THURSDAY, Feb. 18, 2021
Worried about what damage the polluted air outside might pose to your health during your work commute? New research suggests you might want to worry more about the chemicals you are exposed to inside your car.
Benzene and formaldehyde are used in automobile manufacturing, and both are known to cause cancer at or above certain levels of exposure. Benzene also poses a risk of reproductive and developmental problems.
Benzene is used to produce synthetic fibers, and formaldehyde is a binder in plastics.
University of California, Riverside researchers calculated the daily amount of benzene and formaldehyde being inhaled by California drivers with commutes of at least 20 minutes a day.
Based on based on average 30-minute commute times, up to 90% of people in Los Angeles, San Diego, Orange, Santa Clara, and Alameda counties have at least a 10% chance of exceeding cancer risk from inhaling the two chemicals, the researchers concluded.
“Of course, there is a range of exposure that depends on how long you’re in the car, and how much of the compounds your car is emitting,” study author Aalekhya Reddam said in a university news release. She’s a graduate student in the laboratory of David Volz, a professor of environmental toxicology.
“These chemicals are very volatile, moving easily from plastics and textiles to the air that you breathe,” Volz said in the release.
The study will be published in the April issue of the journal Environment International.
While government agencies tend to regulate exposure to toxic chemicals in workplaces, that’s not the case in private settings such as homes and cars, the researchers noted.

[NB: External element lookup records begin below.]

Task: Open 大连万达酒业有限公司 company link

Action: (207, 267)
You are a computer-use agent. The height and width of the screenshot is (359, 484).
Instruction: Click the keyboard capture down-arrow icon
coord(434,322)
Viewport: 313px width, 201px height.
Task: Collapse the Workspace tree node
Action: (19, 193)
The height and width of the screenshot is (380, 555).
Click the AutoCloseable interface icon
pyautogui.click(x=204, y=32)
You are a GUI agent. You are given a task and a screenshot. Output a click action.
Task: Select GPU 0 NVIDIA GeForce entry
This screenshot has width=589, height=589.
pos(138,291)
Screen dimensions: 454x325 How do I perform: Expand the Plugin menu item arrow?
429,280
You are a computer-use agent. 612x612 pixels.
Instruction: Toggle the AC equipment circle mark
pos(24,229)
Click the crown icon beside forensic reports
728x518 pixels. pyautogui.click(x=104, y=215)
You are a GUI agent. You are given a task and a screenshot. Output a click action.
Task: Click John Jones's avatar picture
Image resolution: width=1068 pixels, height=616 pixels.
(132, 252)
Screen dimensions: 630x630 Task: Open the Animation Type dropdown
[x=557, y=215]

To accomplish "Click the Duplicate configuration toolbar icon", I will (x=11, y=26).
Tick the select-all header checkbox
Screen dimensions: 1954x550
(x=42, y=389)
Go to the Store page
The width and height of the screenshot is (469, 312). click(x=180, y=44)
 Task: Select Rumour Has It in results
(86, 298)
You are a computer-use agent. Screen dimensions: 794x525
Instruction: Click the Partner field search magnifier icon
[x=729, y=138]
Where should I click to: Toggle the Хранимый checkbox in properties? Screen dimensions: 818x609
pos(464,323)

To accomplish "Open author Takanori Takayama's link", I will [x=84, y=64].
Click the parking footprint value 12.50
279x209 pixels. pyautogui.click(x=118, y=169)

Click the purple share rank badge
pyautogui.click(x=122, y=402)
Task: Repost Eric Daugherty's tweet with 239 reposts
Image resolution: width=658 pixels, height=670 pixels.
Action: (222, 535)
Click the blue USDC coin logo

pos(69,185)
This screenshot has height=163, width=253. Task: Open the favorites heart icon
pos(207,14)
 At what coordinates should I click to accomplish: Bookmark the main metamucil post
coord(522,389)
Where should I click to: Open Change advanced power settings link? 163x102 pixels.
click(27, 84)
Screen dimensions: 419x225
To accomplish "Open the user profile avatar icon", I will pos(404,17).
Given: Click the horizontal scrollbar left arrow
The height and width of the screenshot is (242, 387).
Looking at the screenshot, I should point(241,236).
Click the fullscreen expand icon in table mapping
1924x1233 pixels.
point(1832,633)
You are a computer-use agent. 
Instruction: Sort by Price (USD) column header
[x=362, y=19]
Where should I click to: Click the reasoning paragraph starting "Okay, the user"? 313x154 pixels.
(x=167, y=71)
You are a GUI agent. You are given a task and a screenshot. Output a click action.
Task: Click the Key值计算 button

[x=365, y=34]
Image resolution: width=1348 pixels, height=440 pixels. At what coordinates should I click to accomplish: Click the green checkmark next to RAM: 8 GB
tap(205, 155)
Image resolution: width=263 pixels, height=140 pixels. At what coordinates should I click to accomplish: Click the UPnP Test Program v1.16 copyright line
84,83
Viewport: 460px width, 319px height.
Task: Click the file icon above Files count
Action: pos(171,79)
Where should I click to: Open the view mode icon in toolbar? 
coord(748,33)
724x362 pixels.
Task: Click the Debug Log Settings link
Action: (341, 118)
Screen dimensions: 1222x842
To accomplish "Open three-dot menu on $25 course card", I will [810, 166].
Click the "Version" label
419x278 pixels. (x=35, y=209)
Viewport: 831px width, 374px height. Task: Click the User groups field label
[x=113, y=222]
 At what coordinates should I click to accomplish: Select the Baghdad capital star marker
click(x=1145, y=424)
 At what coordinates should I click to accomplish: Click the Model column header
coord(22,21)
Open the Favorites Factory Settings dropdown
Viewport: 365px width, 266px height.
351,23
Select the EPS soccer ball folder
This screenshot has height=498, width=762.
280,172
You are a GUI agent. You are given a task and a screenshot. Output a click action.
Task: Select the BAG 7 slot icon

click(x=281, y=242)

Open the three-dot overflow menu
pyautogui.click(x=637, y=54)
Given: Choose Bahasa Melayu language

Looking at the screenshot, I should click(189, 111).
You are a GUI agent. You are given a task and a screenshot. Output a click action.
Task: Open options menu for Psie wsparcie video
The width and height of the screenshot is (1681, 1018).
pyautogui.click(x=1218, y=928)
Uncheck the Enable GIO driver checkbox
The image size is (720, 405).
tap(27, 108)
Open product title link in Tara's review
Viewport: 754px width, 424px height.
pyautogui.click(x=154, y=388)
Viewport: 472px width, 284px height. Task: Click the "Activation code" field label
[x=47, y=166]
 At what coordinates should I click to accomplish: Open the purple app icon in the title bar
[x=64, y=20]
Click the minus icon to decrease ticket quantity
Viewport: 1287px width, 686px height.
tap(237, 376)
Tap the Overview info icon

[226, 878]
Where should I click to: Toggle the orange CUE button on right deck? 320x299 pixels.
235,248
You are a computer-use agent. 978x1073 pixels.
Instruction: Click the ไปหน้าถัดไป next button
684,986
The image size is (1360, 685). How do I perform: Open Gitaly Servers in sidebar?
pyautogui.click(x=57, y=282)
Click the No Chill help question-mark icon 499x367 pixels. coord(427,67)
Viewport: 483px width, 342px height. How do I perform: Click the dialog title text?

Volz and Reddam previously found that longer commute times are associated with increased exposure to the flame retardant TDCIPP, or chlorinated tris, another known carcinogen.
What’s a driver to do?
Commuters should keep their windows open when driving if possible, Reddam suggested. “At least with some air flow, you’d be diluting the concentration of these chemicals inside your car,” she said.
“There should be alternatives to these chemicals to achieve the same goals during vehicle manufacturing,” Volz added. “If so, these should be used.”